INSTRUCTIONS FOR THE TASK —
Update the records below by replacing "coordinates" with "position" wherever it occurs, leaving everything else unchanged. Omit the pictures from your answer.

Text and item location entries

## begin

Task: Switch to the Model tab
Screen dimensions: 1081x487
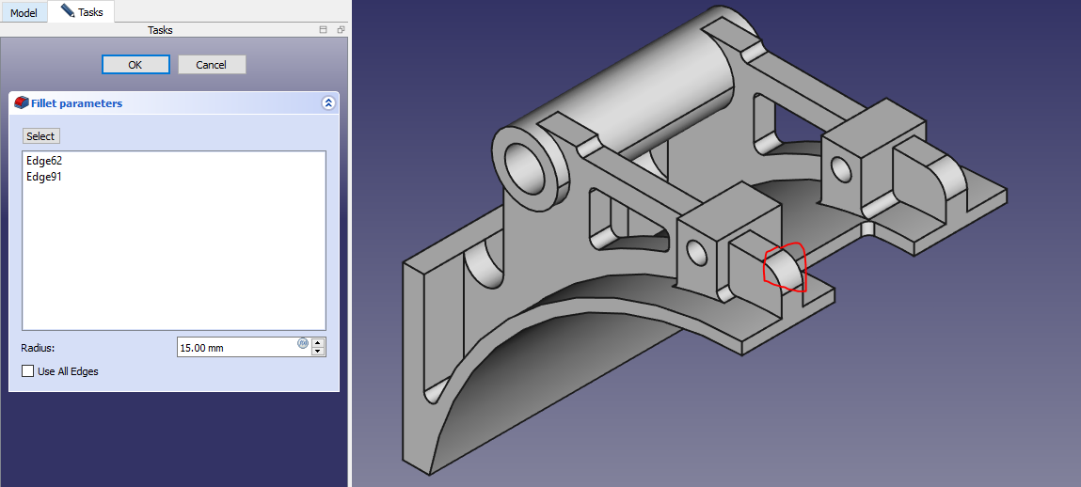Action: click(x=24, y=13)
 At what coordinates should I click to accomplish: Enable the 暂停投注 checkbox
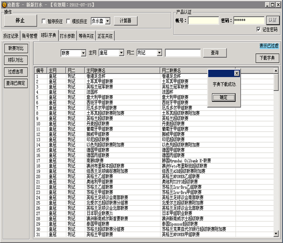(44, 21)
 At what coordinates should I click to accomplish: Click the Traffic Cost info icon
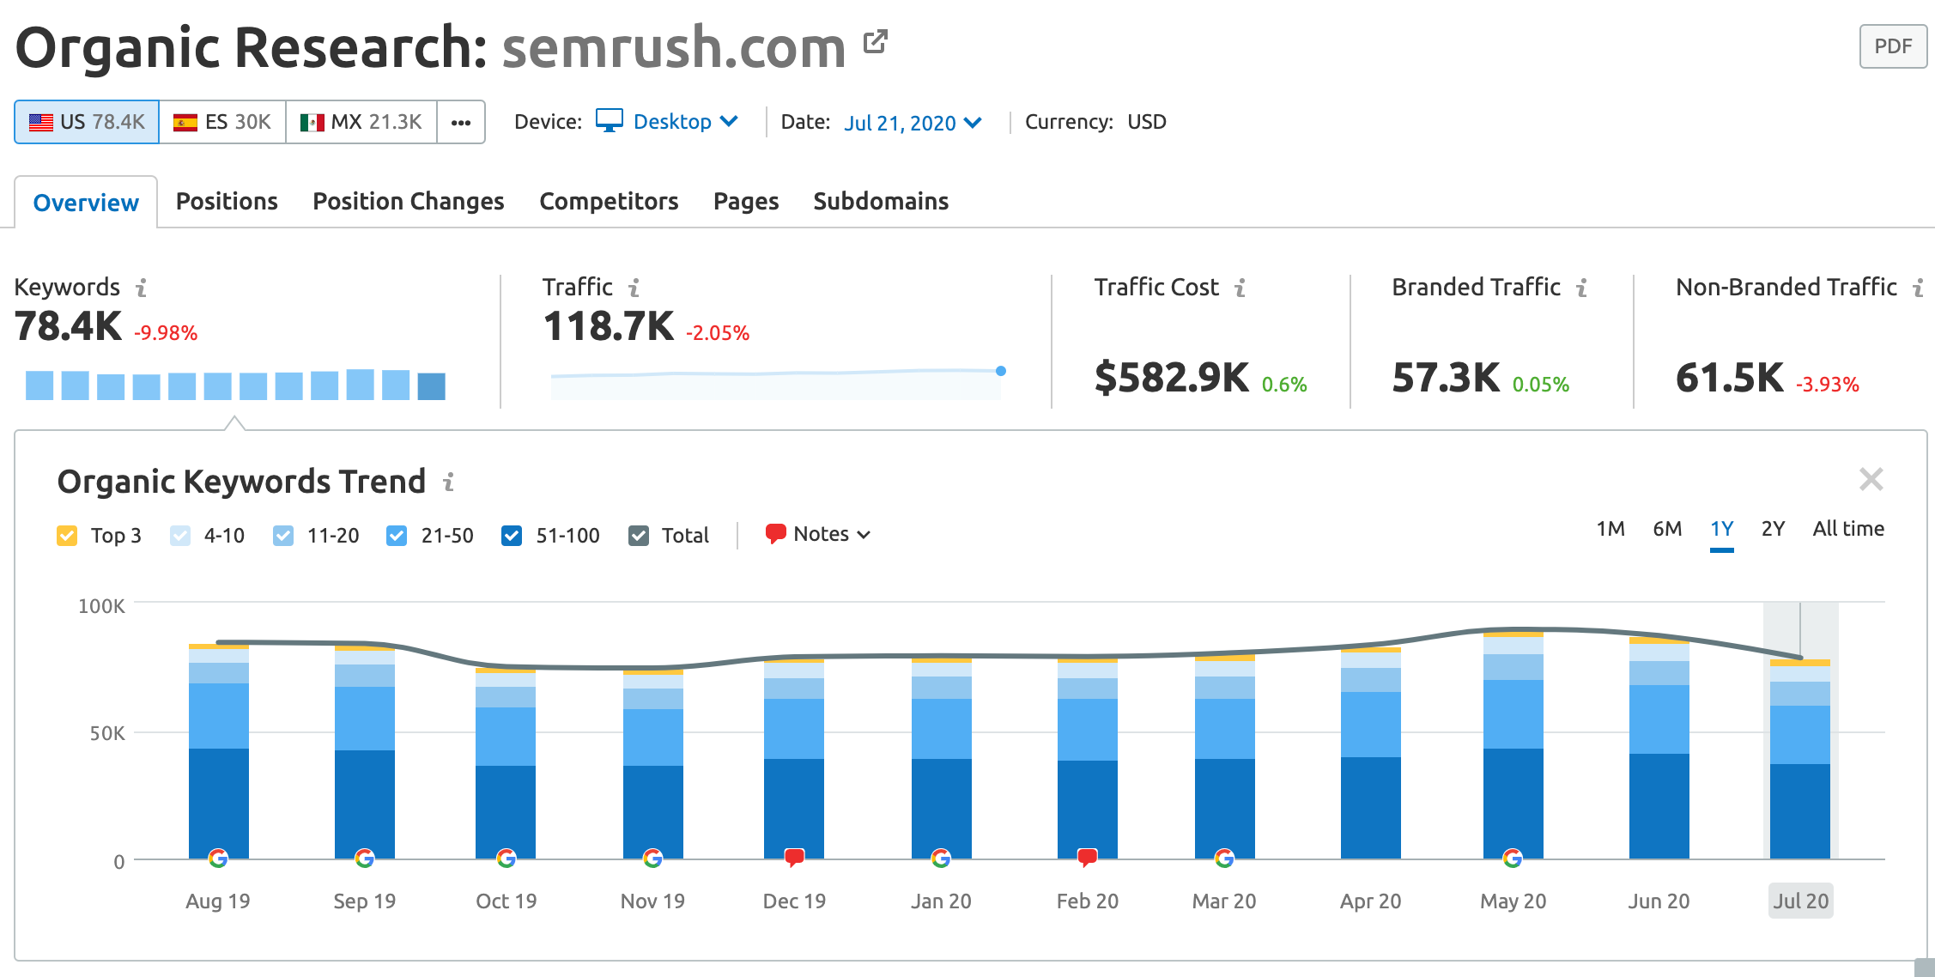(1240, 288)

## end

SOLVED EXERCISE —
Task: Switch to the Model tab
Screen dimensions: 1081x487
Action: click(x=24, y=13)
 At what position should I click to accomplish: Enable the 暂停投注 checkbox
(44, 21)
 At what position should I click to accomplish: Click the Traffic Cost info icon
(1240, 288)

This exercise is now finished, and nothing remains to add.